When we left it at the end of the last post, it was somewhere around 3:00am Sunday night and I awoke to the sound of a whinney off in the distance, up the canyon a ways, where five of our horses had wandered during the night as they grazed, leaving the Queen Bee, Lizzy, staked at the edge of our camp.
The next sound I heard was the rumble of thundering hooves, as the whole herd came at a full gallop toward camp. I don’t think Dad even woke up, but I was curled up in the fetal position in my mummy-style sleeping bag expecting to be trampled at any moment. Well, the horses galloped into camp, but luckily, as they did Sunday afternoon, they stayed to the trail and passed by us about 30 feet away. Whew! They immediately settled down to their grazing again and all was well. I went right back to sleep.
We broke camp the following morning, as usual. I decided to ride Lizzy, as her back was doing much better, and pack Daisy and Ranger. Daisy’s saddle sores had gotten pretty bad, so we put the salve on her and put a pack saddle on her with no packs. We just rolled up the manty canvasses and tied them to the saddle. Ranger had a light pack as well, because we were down to the last of our feed. We divided the rest of the gear and supplies evenly among the three pack animals that were carrying a load, and all three were fairly light. Clancy was doing a bit better, so he was going to be walking, rather than riding.
Black was doing better. His swelling had gone down quite a bit and he was moving better. The bute had been helping. We gave him his morning dose and by the time we got started he was doing better. Dad was riding Jimbo, so Black had a light pack on.
The travel was pretty good, as we were able to follow the designated trail much of the day, however, since the USFS and BLM have removed livestock, for the most part, in the Wilderness area, the trails are quickly disappearing. Cattle no longer move through the areas, cowboys no longer use the trails, fires have swept through some areas, and so they are simply disappearing. Trails that have been in existence for hundreds of years are now just gone. It’s rather sad.
Anyway, for much of the day we simply made our own way, but it wasn’t too bad. The Blue was running low and there was plenty of open ground in the riverbed and surrounding benches to allow us to pass through most areas with no problem. At one point we spied a couple of caves up on a sidehill. I just had to explore them (my brain still thinks I’m 15), so Dad took a break and the horses grazed while I took a look. They were deep enough to make a small room, but I found no buried treasures.
The weather was a bit wet, broken clouds, sprinkling just enough to get things wet in the morning. Later in the day we could see clouds building south of us. Eventually, those clouds began to build in our direction, so we were watching for a storm.
We expected to be able to find adequate grass for our horses down in the Blue riverbed, but surprisingly we found very little. We saw a few head of cattle, but they were very wild, obviously holdovers from many years back. Still, the grass in the area was grazed low. Apparently the elk herds are strong in that area. Whenever we found any quantity of grass at all, we stopped to let the horses get a few mouthfuls.

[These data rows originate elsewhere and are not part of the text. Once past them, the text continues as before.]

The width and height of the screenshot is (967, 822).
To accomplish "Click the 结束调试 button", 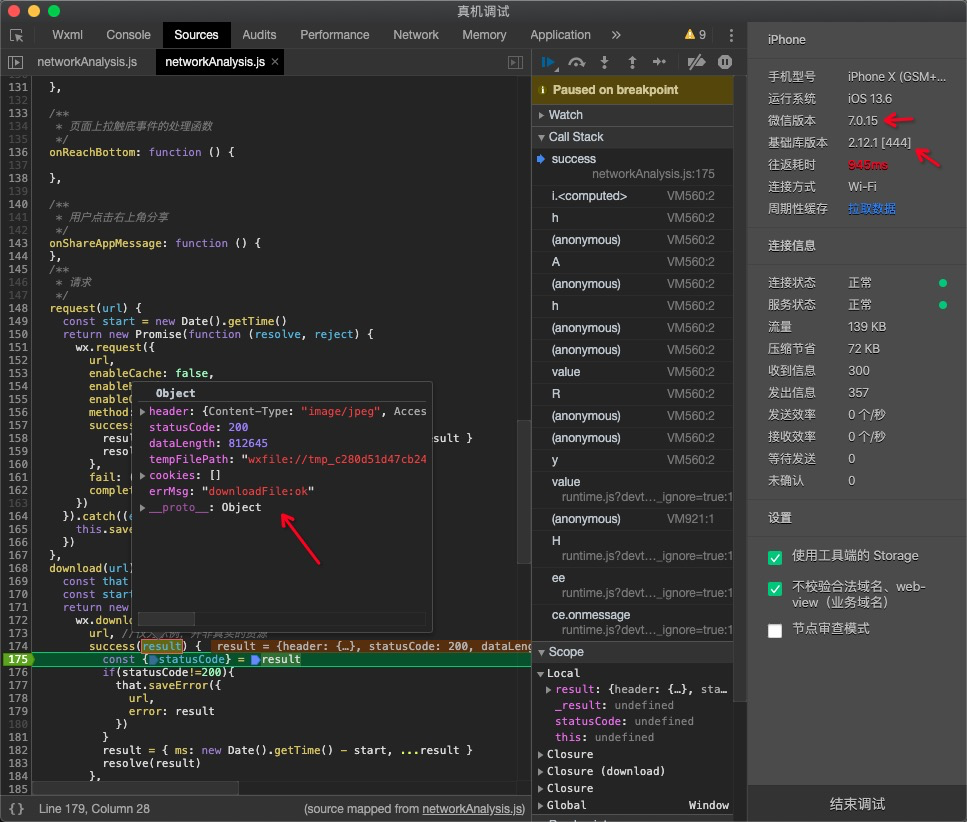I will click(x=857, y=804).
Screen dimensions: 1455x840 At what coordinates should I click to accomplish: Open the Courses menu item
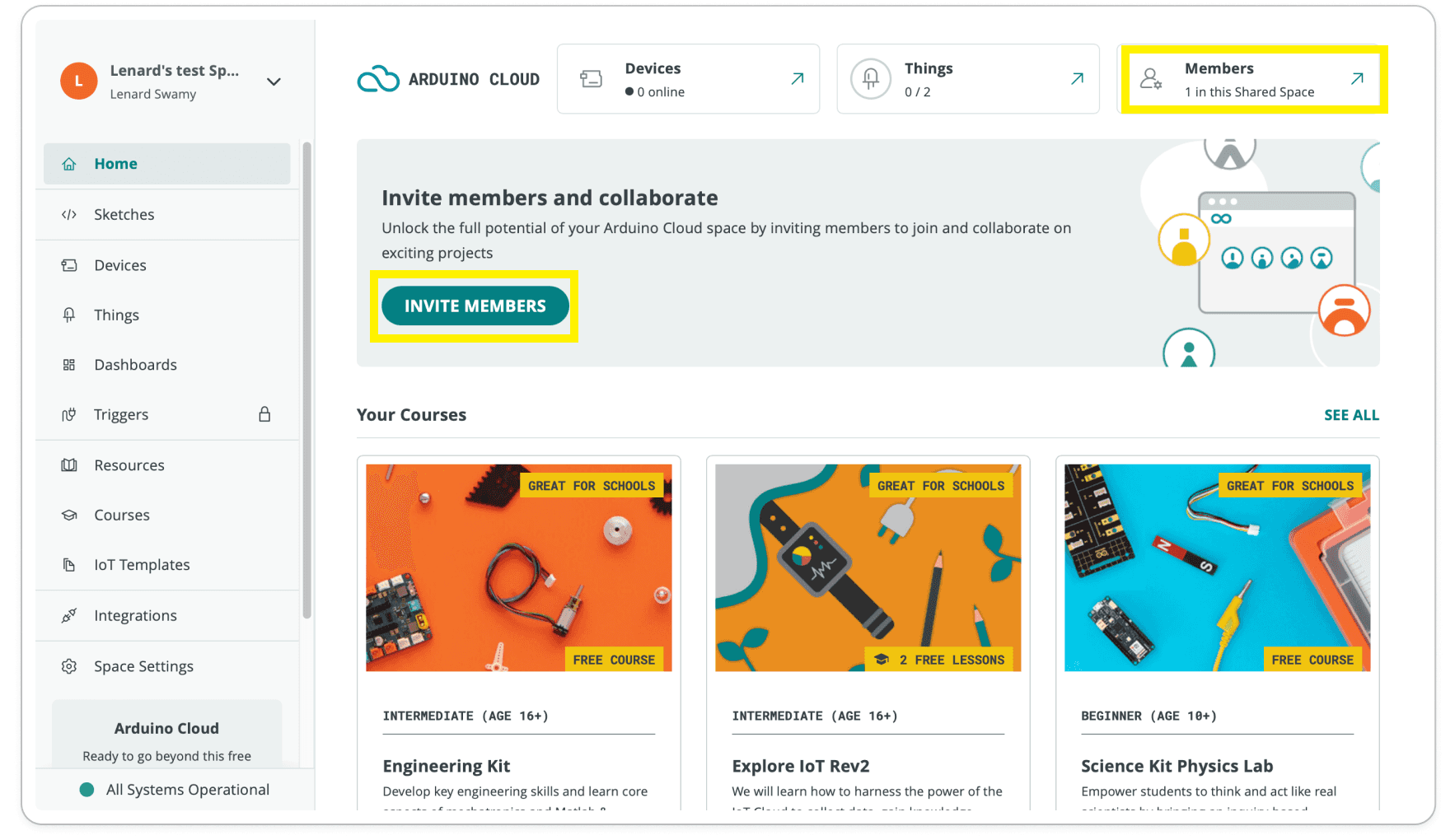[122, 516]
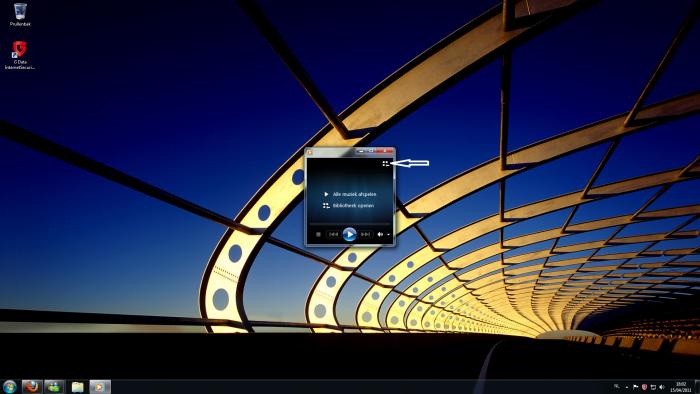Click 'Alle muziek afspelen' link

(354, 194)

We passed the HU-Bar ranch about mid-morning. We were back into familiar territory, as Dad had been down in that area in the past. About lunchtime we found a patch of grass and decided to let the horses graze while we ate lunch. We also pulled out our slickers, as the sky started to spit a bit of rain.
Just as we were about to wrap up our lunch break, a couple cowboys with their dogs showed up. They were hunting stray cattle. Back in the old days, this would have been known as “rustling”, but what they were doing was removing lost cattle from areas where they had been restricted by the USFS. These were cattle that had once belonged to some local rancher, but that he wasn’t claiming, in order to avoid being fined by the USFS. So, these locals would go out and find the strays, then take them to market. At today’s prices, it brings in a little extra to keep their families fed or spare change in the pockets. It wasn’t easy work, because those cows we saw were wilder than deer!
The cowboys hadn’t brought their slickers along, so as the drops started falling, they headed out at a pretty quick pace. That worked out pretty well for us, because they were familiar with the actual trail. On our way forward, we simply followed their tracks, which likely saved us a couple hours by the time we covered the next six miles or so to the Blue Road. As it turned out, we got enough rain to get everything wet, but no downpour. We heard some thunder back down the canyon, but none close enough to be of concern.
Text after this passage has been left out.